Even worse is that fact that teacher union labor disputes are rarely settled for very long. Union collective bargaining is a perpetual game. Negotiated union contracts are only valid for a period of time – usually between two and five years – and then a new labor “crisis” almost always appears with the start of fresh negotiations.

It’s a prescheduled game of cat-and-mouse, with the education of children hanging in the balance every few years. How can parents and caring citizens tolerate such a situation?

The unfairness to honest, dedicated school board members is depressing.

These are people who spend their time selflessly serving their schools and communities. They try to watch the budget and protect the interests of taxpayers against the constantly increasing demands of employee unions. They try to implement reforms that will hold teachers more accountable for providing quality instruction to students.

But when a teacher strike is rumored, or teachers actually walk out, school boards become public enemy No. 1.

That’s because the teachers have all the public relations advantages. They work with children 180 days per year, every year. They develop personal relationships with the kids and their families. They earn the affection and respect of their communities.

They also use their classrooms as bully pulpits to convince students that their labor complaints are legitimate. The students dutifully relay that message to their parents.

When those teachers go on strike, they can count on those personal relationships with families to pay big dividends. Those families do the unions’ bidding by pressuring school boards to give the teachers what they want, regardless of the cost.

Without public support, school boards are virtually powerless to defend sensible polices, because they, unlike the unions, are accountable to the public.

Teacher strikes also trash the concept of representative local government.

In theory, citizens elect school board members to govern local school districts, just like they elect legislators to govern their states and congressmen to govern the nation. That means school board members are supposedly responsible for making the major decisions that affect a district.

But how much control do these rightfully elected officials really have?

A good example is the Portland, Oregon school district, which reported having a $20 million budget surplus in early 2014. That was bad timing, because the teacher contract was expiring, and the union insisted that the surplus be used to hire more teachers and lighten the workload of current instructors.

The school board argued that the surplus equaled about 10 percent of the district budget, which is generally the amount that accountants say should be set aside in reserve.
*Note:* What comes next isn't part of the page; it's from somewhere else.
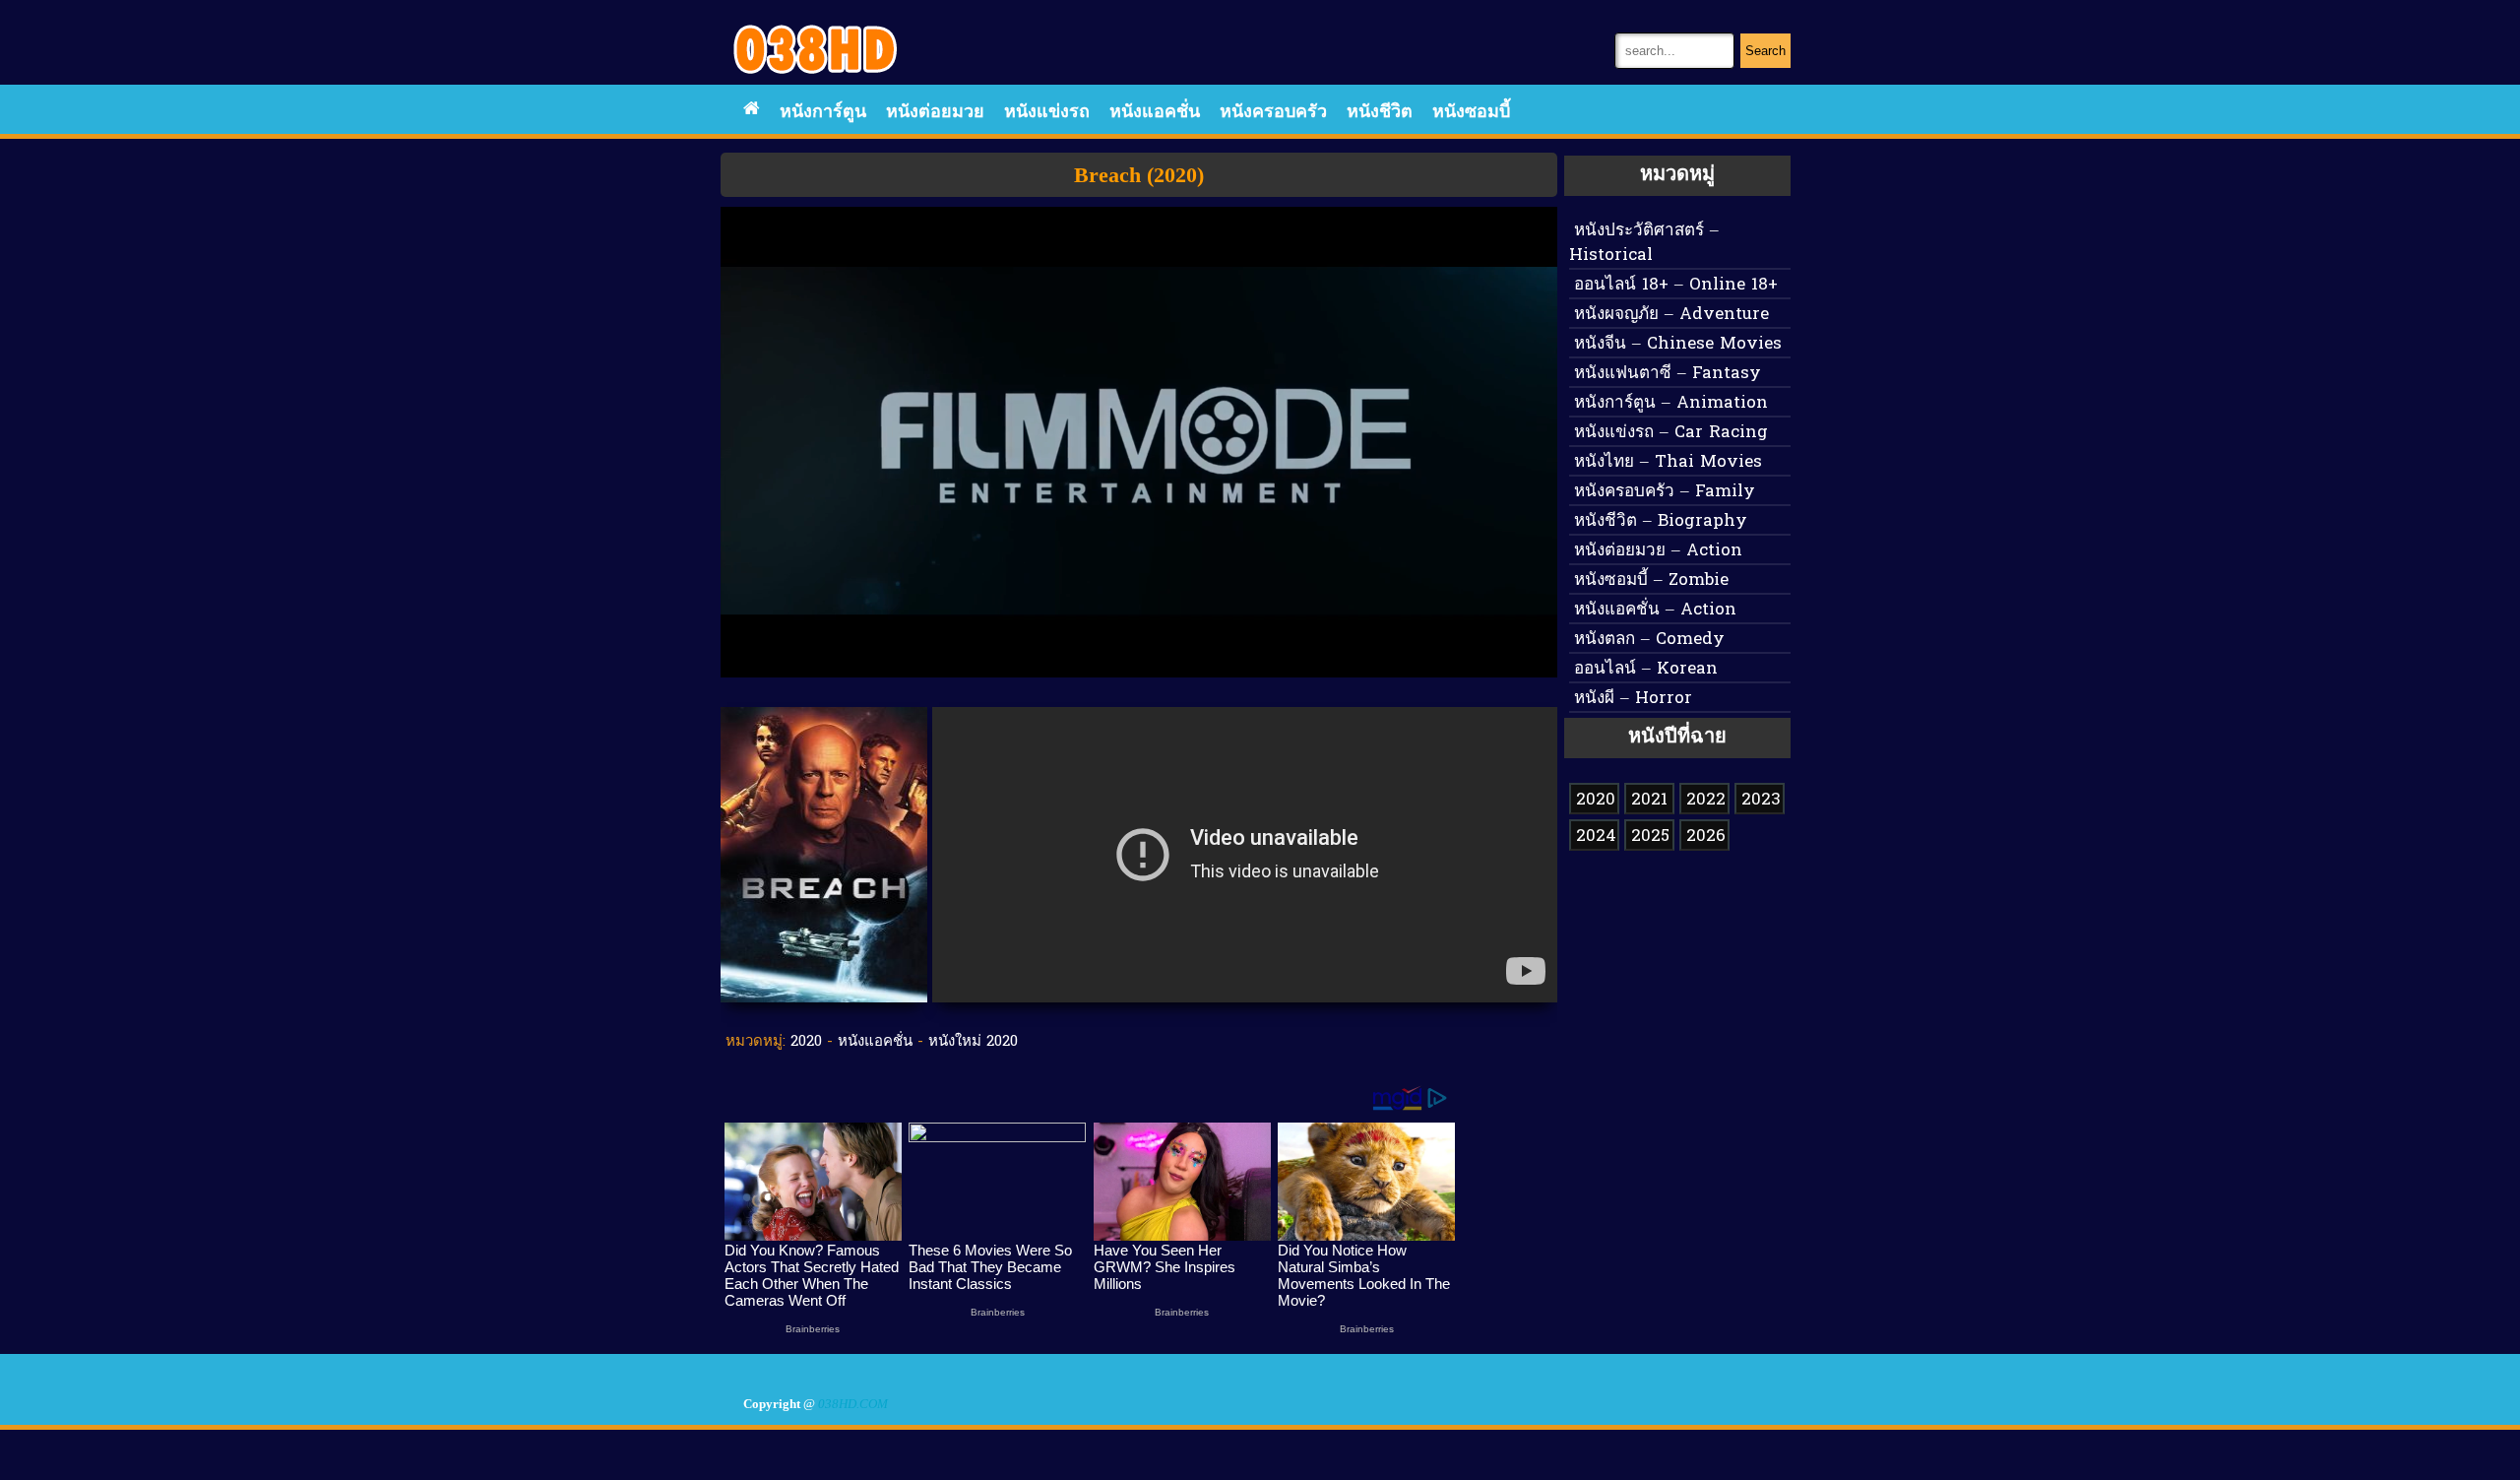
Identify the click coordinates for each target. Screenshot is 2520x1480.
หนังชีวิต (1380, 112)
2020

But the teachers voted to go on strike, and were three days away from a walkout, when a tentative contract was suddenly negotiated.

Of course the new agreement included a provision mandating the hiring of 150 new teachers, costing an estimated $11.3 million per year. It also included across-the-board teacher raises for three years, costing the district about $26 million.

So much for the budget surplus.

People can legitimately disagree about whether the money should have been saved or spent. But the fact is that the school board, which is elected to make those types of decisions, was not allowed to do its job.

The decision was made by the teachers union, which was not elected by voters and is not accountable to the public. That’s not how representative government is supposed to work.

Officials have addressed this type of recurring nightmare in Wisconsin. Act 10, a state law enacted in 2011, severely curtails teacher union collective bargaining power. The unions are only allowed to negotiate over salaries, and can only seek raises that equal the most recent cost-of-living increase.

As a result, school boards and administrators are free to do what they were hired to do – govern their districts as they see fit, with voters sitting in judgment. Unions no longer have the leverage to interfere with the governing process. More importantly, they lack the ability to abandon their students when school boards don’t cave into their demands.

State governments everywhere should follow the courageous and wise example set by Wisconsin lawmakers, if they really believe that schools exist, first and foremost, for the benefit of children.